Stuart Cheshire: I wanted to agree with what Jari said. I think it would be really good if the IETF could work on defining network quality. Users go to speedtest.net and think it will tell them if Meetecho will work on them. I think it would be helpful to start some conversations about network quality. IPv6, AQM, ECN. Do they block multipath TCP. Many aspects of network reliability and quality that go beyond how many Mbps upload and download speed. If we could build some tool that people could run that gives them a dashboard about what services they're using and how they are working.
Slides: EDM Program
Slides: Model-t technical programme
Mark McFadden: Encourage the IAB to think about when you get to the end of a Program, how you get an actionable result into constructive work in the IRTF or IETF. The doc on GitHub is explicit about what Programs don't do, but I hope you'll reconsider about what those Programs provide for the rest of the organization.

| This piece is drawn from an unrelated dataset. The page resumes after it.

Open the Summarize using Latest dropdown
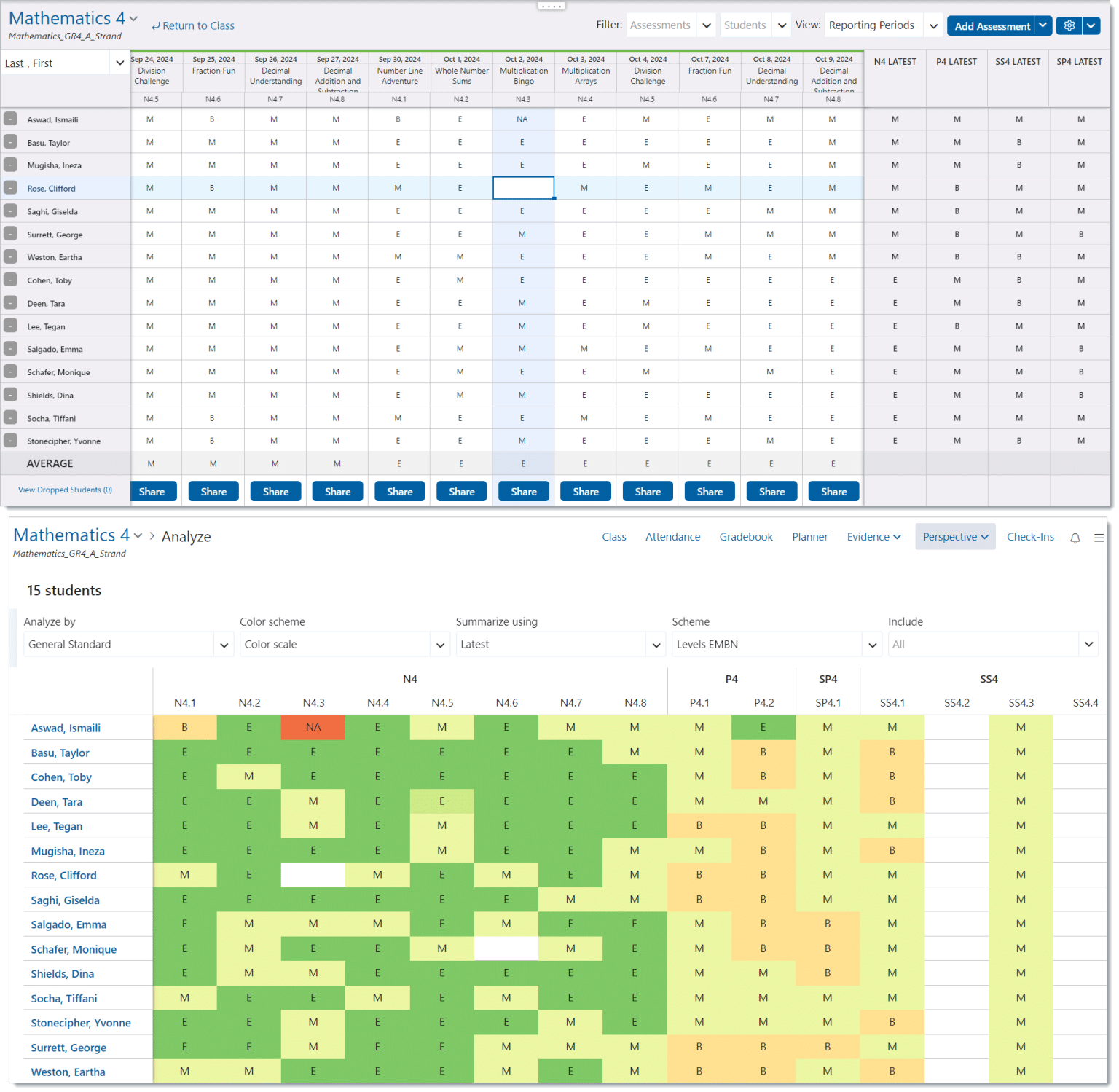This screenshot has width=1119, height=1092. point(656,644)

Wes Hardaker: I think that's an issue across the industry. If you have ideas, please bring them up on arch-d.
Mirja Kühlewind: Programs are to get work started and we've had trouble in the past knowing when they should close; it's not a sharp milestone point, but that is definitely something to consider.

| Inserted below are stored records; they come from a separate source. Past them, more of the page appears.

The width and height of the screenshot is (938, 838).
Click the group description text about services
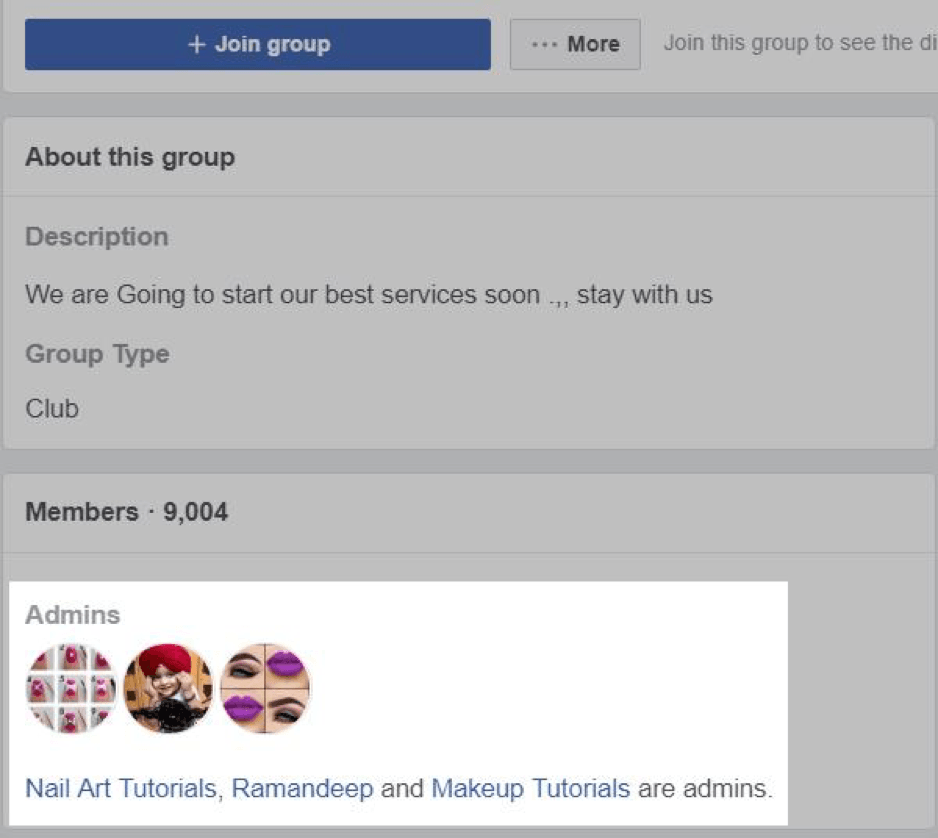click(x=368, y=295)
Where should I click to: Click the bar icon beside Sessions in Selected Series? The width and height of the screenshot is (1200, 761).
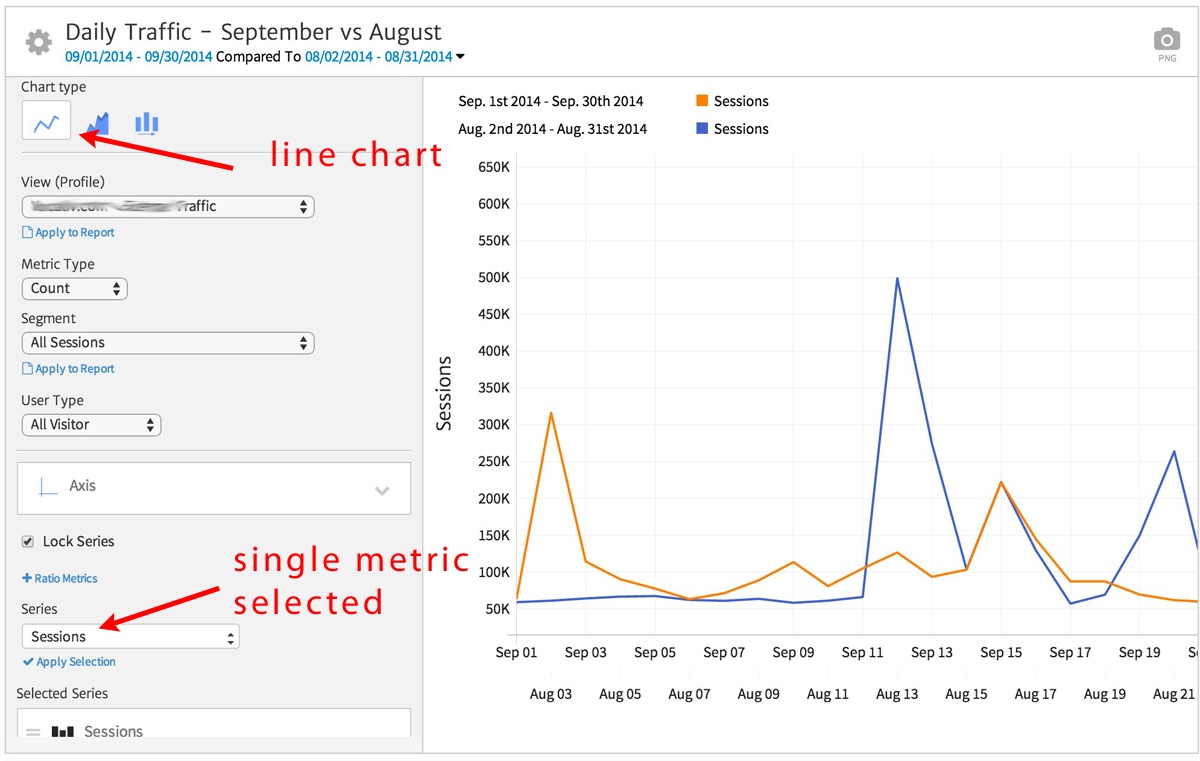(x=65, y=729)
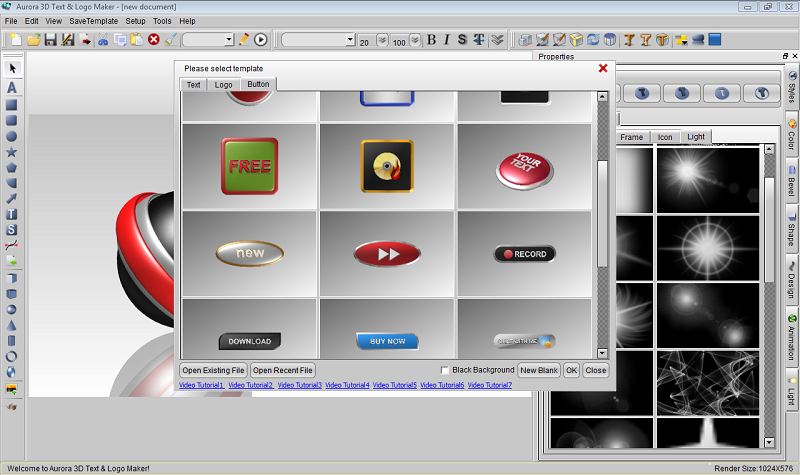The height and width of the screenshot is (475, 800).
Task: Open the small dropdown beside the eraser
Action: pyautogui.click(x=208, y=39)
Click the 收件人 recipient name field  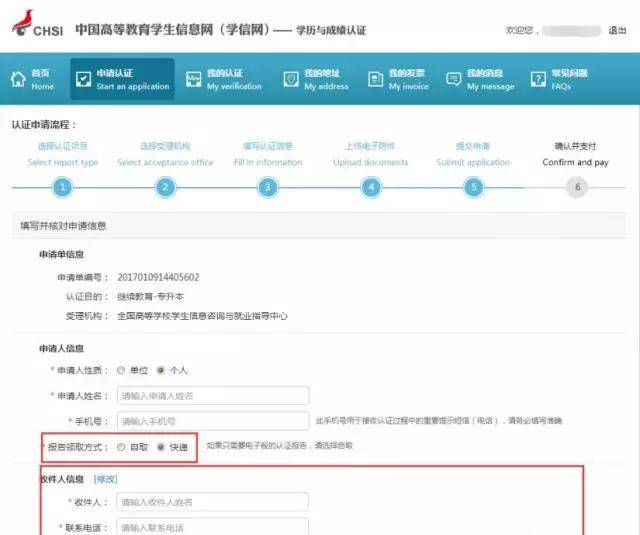pos(212,501)
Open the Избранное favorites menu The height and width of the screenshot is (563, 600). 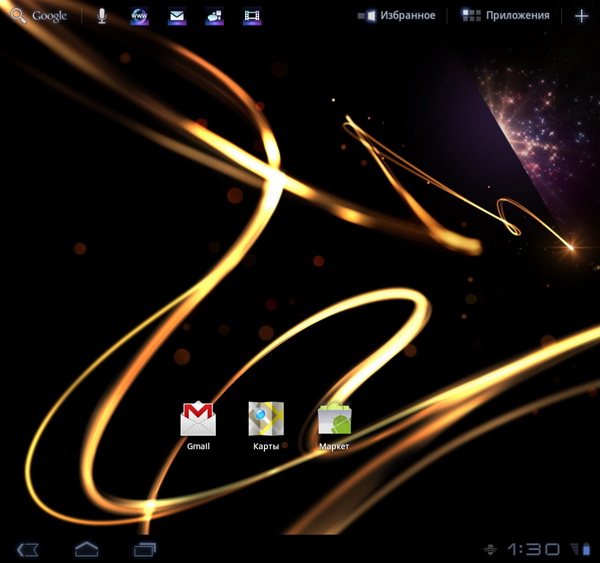click(397, 16)
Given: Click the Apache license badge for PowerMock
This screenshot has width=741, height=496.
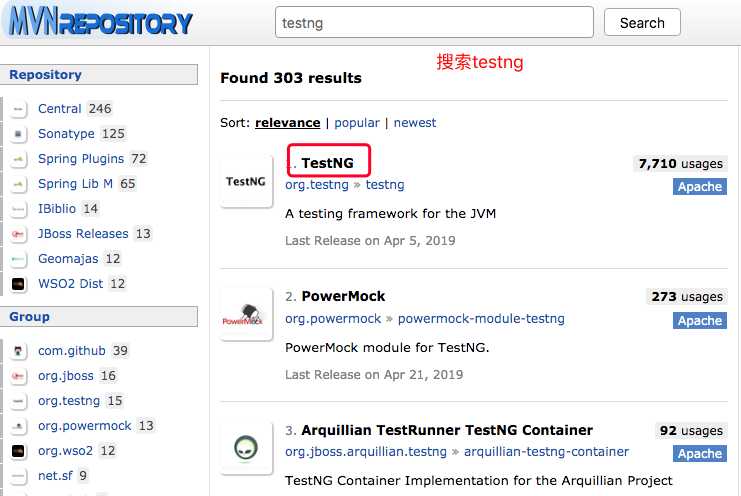Looking at the screenshot, I should (x=699, y=321).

Brian Trammell: Well done on the COVID workshop. There was some discussion at the end that I would encourage the IAB to think about. The Internet worked well for the things the Internet works well for. Anecdotes are saying that the limiting factor that this network had isn't the bandwidth in most markets. The limiting factor has been room. If you have a family of 5 and they are all expected to be online at the same time, a lot of houses don't have 5 doors you can close. Or devices -- kids don't need tablets until they do. From an Internet perspective, we would say this is a success. I am not sure how to turn this into a thing the IAB should consider that isn't a rabbit hole, but I think considering what success for taking everything remote, beyond just the pushing packets part of it. I would suggest that the IAB think about that in possibly a follow-on workshop.
Jari Arkko: Thank you, that was a good comment. It is true that this is much broader than the narrow technical things we like to think of.
Brian Trammell: There was no congestion from people who weren't connected to the Internet. Possibly figuring out how to use the IAB in its capacity as a technical advisory body to the Internet Society.
Michael Richardson: What Brian said about not having enough doors to close, people have devices and they don't always want to use the same ones, and they tend to be tied to one user, and I think there is a question of identity and data and how to move it from device to device. We see this in IOT as well. Need to get configurations on and off devices. A bunch of work there that is end-user focused but is essentially bits on the wire. Needs to be done right.
Wes Hardaker: I agree with you completely. It's interesting that there's a lot of comments about edge networks. We've concentrated for a long time on the core infrastructure. The COIN RG is also dabbling in this space.